### Teks halaman
------------------------------------------------------------------------

Sedang (++) : sekelompok potensial repetitif yang
berlangsung lebih dari 2 menit setelah hiperventilasi atau 2-6 potensial
repetitif selama lebih dari 2 menit setelah 10 menit iskemia.
Berat (+++) : tetani yang nyata setelah hiperventilasi
atau lebih dari 6 kelompok per detik potensial repetitif selama minimal 2 menit
setelah 10 menit iskemia.
Sangat berat (++++) : langsung tetani atau kelompok potensial repetitif yang
terjadi selama fase iskemik
2.7 Diagnosis
Banding Spasmofilia
a.
Spasmofilia
b.
Tension headache
c.
Epilepsi
2.8
Penatalaksanaan Spasmofilia
Pasien disuruh bernafas (inspirasi dan ekspirasi) ke dalam sungkup kantong
plastic bila didapatkan tanda alkalosis agar PCO2 dalam darah naik. Seperti
diketahui intervensi sindroma hiperventilasi adalah dengan menghirup udara
dalam kantung, yaitu untuk meningkatkan kadar PCO2 sehingga eksitabilitas
aksonal akan menurun kembali dan menormalisir kadar kalsium. Belajar bernafas
torakoabdominal dengan menggerakan diafragma. Pada keadaan akut dapat diberikan
kalsium, terutama kalsium glukonas 10% sebanyak 10-20 mL intravena atau secara
oral diberikan kalsium laktat 12 gram/hari atau kalsium glukonas 16 gram/hari.

------------------------------------------------------------------------

### Kutipan materi
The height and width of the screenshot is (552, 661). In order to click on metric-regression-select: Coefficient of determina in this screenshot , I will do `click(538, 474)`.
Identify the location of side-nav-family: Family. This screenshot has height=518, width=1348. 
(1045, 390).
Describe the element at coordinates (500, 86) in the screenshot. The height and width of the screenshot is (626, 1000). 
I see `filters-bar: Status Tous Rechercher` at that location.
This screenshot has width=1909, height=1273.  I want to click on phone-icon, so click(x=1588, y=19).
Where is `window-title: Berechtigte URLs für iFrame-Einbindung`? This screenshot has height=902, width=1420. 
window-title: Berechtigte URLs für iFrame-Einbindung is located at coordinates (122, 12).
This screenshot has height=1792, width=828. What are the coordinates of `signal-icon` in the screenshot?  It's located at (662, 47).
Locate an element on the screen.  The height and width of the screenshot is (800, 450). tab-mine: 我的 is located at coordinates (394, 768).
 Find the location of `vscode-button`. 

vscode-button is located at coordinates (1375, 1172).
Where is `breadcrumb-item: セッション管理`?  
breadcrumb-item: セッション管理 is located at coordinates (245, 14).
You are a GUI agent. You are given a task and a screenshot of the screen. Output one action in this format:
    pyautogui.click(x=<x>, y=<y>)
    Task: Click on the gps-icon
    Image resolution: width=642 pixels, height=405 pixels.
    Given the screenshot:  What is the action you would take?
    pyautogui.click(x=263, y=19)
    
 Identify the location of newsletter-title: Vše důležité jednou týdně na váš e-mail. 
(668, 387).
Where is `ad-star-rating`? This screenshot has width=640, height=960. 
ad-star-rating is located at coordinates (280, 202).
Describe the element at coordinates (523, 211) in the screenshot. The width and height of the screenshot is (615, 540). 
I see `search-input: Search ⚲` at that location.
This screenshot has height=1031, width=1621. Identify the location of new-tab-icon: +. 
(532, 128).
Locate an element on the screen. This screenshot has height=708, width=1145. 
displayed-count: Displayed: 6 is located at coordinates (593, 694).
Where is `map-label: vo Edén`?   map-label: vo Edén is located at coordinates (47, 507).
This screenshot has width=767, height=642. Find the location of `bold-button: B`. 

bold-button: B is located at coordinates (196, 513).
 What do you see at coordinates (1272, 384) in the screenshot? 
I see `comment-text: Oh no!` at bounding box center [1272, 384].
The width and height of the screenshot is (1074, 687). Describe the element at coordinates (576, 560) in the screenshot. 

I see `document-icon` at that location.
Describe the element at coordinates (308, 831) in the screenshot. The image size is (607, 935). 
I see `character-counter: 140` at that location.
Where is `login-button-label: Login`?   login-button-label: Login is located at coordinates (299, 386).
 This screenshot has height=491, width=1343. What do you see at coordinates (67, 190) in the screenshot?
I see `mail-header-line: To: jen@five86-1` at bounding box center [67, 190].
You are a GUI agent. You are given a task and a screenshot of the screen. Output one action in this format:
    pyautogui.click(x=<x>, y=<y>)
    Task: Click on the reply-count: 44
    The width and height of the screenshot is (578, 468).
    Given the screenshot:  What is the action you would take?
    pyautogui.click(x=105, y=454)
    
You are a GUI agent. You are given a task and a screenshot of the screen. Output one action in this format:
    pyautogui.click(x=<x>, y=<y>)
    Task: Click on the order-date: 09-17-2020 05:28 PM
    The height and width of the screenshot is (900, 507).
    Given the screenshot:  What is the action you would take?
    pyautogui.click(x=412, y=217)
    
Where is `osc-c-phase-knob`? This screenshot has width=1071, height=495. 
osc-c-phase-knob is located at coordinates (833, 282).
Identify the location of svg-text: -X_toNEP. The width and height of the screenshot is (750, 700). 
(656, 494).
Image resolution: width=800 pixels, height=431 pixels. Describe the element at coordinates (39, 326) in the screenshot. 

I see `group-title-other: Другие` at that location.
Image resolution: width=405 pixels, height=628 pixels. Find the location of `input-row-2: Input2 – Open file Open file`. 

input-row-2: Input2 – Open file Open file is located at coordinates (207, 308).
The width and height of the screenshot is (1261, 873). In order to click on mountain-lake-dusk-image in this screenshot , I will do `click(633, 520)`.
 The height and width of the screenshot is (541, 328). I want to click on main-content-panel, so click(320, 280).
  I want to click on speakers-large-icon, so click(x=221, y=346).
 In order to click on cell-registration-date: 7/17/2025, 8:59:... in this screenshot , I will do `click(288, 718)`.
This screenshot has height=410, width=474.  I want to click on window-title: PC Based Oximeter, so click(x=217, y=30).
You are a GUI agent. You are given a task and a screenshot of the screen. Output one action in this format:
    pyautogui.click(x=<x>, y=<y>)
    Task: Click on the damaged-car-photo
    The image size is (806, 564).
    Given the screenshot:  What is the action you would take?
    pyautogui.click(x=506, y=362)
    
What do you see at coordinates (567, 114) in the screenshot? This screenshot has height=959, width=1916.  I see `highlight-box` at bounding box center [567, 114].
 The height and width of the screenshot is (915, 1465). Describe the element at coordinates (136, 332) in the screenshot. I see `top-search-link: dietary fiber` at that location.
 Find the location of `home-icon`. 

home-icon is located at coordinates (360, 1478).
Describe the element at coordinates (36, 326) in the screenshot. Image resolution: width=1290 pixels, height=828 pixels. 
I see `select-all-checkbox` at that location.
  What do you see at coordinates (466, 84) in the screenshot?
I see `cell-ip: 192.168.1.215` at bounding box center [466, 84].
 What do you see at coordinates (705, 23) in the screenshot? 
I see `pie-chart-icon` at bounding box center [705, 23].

------------------------------------------------------------------------

### Pertanyaan tentang materi
• a. Tentukan apakah setiap pernyataan berikut sesuai dengan teks tentang spasmofilia. Jawab ya atau tidak dan kutip kata-kata penentunya dari teks. (i) Derajat berat (+++) ditandai oleh tetani yang nyata setelah hiperventilasi. (ii) Kalsium laktat diberikan secara oral sebanyak 16 gram/hari. (iii) Pasien diminta bernafas ke dalam sungkup kantong bila didapatkan tanda alkalosis.
• b. Sebutkan semua kondisi yang tercantum dalam daftar diagnosis banding pada teks tentang spasmofilia.
• c. Teruskan teks tentang penatalaksanaan spasmofilia mulai setelah kalimat terakhirnya.

### Hasil latihan
• a.
(i) Ya: "Berat (+++) : tetani yang nyata setelah hiperventilasi"
(ii) Tidak: "kalsium laktat 12 gram/hari"
(iii) Ya: "bila didapatkan tanda alkalosis"

• b. Spasmofilia, tension headache, epilepsi

• c.
Bila hipokalsemi sangat berat dapat diberikan 100 mL kalsium glukonas 10% dalam
1 L dektrose 5% secara lambat, lebih dari 4 jam.
Bila masih belum dapat mengatasi tetani, dapat diberikan magnesium karena
tetani sering berhubungan dengan hipomagnesemia dengan dosis 2 mL MgSO4
50% secara intra muskuler. Di samping hal tersebut di atas, dapat diberikan
juga hidroklortiazid (HCT) dengan dosis 50-100 miligram/hari, vitamin D,
koreksi pH darah bila ada alkalosis.
Pemberian vitamin B6 100 mg dapat membantu metabolisme serotonin serta
absorpsi dan uptake magnesium oleh
sel. Selain itu, psikoterapi dapat membantu dalam penatalaksanaan spasmofilia.
Psikoterapi membantu menyelesaikan masalah emosional pada pasien termasuk di
dalamnya adalah terapi perilaku (cognitive
behavioral therapy).
Karena hiperventilasi sering merupakan bagian dari serangan panik maka
dapat diberikan obat antiansietas golongan benzodiazepine atau SSRI (selective serotonin reuptake inhibitor).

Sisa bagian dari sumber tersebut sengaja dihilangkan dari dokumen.